ProgressiveProfessor

(22,144 posts)
4. The industry is well aware of the risk, but chooses not to acknowledge it.
Thu Feb 2, 2012, 11:57 PM
Feb 2012

Preferring to think its green cover and limited local physical security will be enough.

While I like wind power, it needs to be generated away from occupied areas. The ridges between Mojave and Tehachapi in California is a good example. Very good wind and not inhabited.

joshcryer

(62,269 posts)
5. And risk a felony and prison time? These are multimillion dollar pieces of equipment.
Fri Feb 3, 2012, 12:59 AM
Feb 2012

Such acts are extremely rare, imo.

ProgressiveProfessor

(22,144 posts)
6. People have risked arrest and jail for less
Fri Feb 3, 2012, 01:34 AM
Feb 2012

Monkey wrenching can also be a form of political activism with the cost of the destroyed material is one of the attractive elements.


The right answer is clearly to keep them and human habitation reasonably separated.

ProgressiveProfessor

(22,144 posts)
9. Monkey wrenching is damaging the offending object to the point of uselessness
Fri Feb 3, 2012, 11:02 AM
Feb 2012

GATSOs in the UK were a classic example: http://www.speedcam.co.uk/gatso2.htm
It is not always done with a wrench.

 

GliderGuider

(21,088 posts)
10. Wow, the GATSO pix are amazing.
Fri Feb 3, 2012, 11:12 AM
Feb 2012

The vandals are apparently using a "necklacing" technique. I'm much happier seeing it used on machinery than on human beings.

 

GliderGuider

(21,088 posts)
12. One shouldn't need to interfere directly with the nacelle or the blades
Fri Feb 3, 2012, 12:03 PM
Feb 2012

There are essential electrical components at ground level, after all.

wtmusic

(39,166 posts)
13. Meh
Fri Feb 3, 2012, 12:16 PM
Feb 2012

Those parts would be easily fixed - big risk-to-reward ratio.
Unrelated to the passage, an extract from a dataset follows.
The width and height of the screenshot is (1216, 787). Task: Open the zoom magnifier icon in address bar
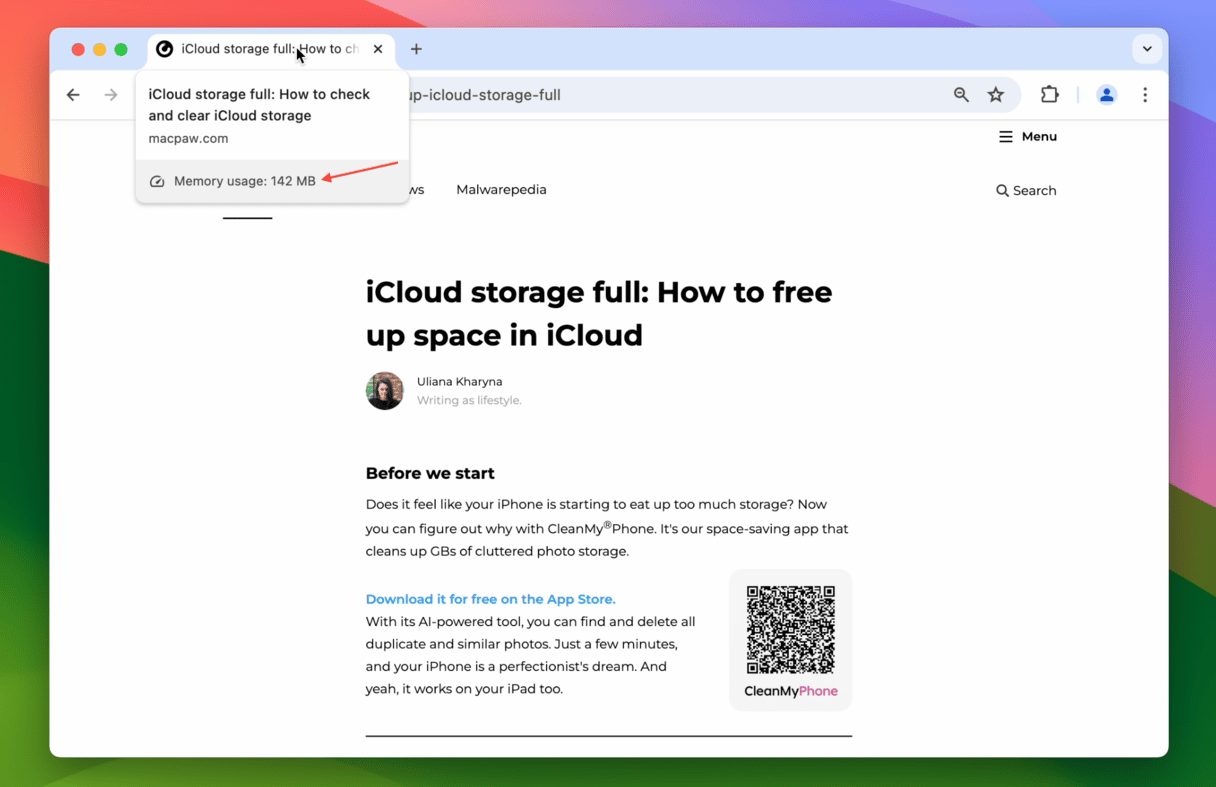click(x=961, y=95)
There are thousands of miles of above-ground pipeline in the US. They get vandalized now and then with spills as a result, but the oil keeps flowing.

ProgressiveProfessor

(22,144 posts)
16. You might be surprised how well the LADWP guards the water it steals from Owens Valley
Fri Feb 3, 2012, 01:19 PM
Feb 2012

In the past there were real threats and attempts at monkey wrenching over that ongoing theft. Today they would call it ecoterrorism.

Yo_Mama

(8,303 posts)
7. Surely it's not that black and white?
Fri Feb 3, 2012, 02:05 AM
Feb 2012

I can't think of any energy production that doesn't have siting concerns.

Yes, those big wind turbines create a lot of noise, and beyond that in areas that can ice they can potentially be dangerous if they are near homes/trafficked areas.

In any one place, it could be a corporate scam - but that doesn't mean that it is when correctly sited.

 

badtoworse

(5,957 posts)
17. They don't belong in areas where the tracts of land are small and housing is closeby.
Fri Feb 3, 2012, 01:26 PM
Feb 2012

If you only own a few acres and lease your property to a wind farm developer, you'll likely make substantial money if the turbine(s) are constructed. Your neighbor, who will get nothing, will still have to put up with all the negatives described - the noise, strobe effect when the sun is setting and potential danger from a blade failure.

There needs to be a substantial setback requirement from property lines before a wind turbine can be sited - IMO, at least 1000 feet and preferably 1500 feet. As a practical matter, that would mean that the leased property would need to be about 200 acres per turbine.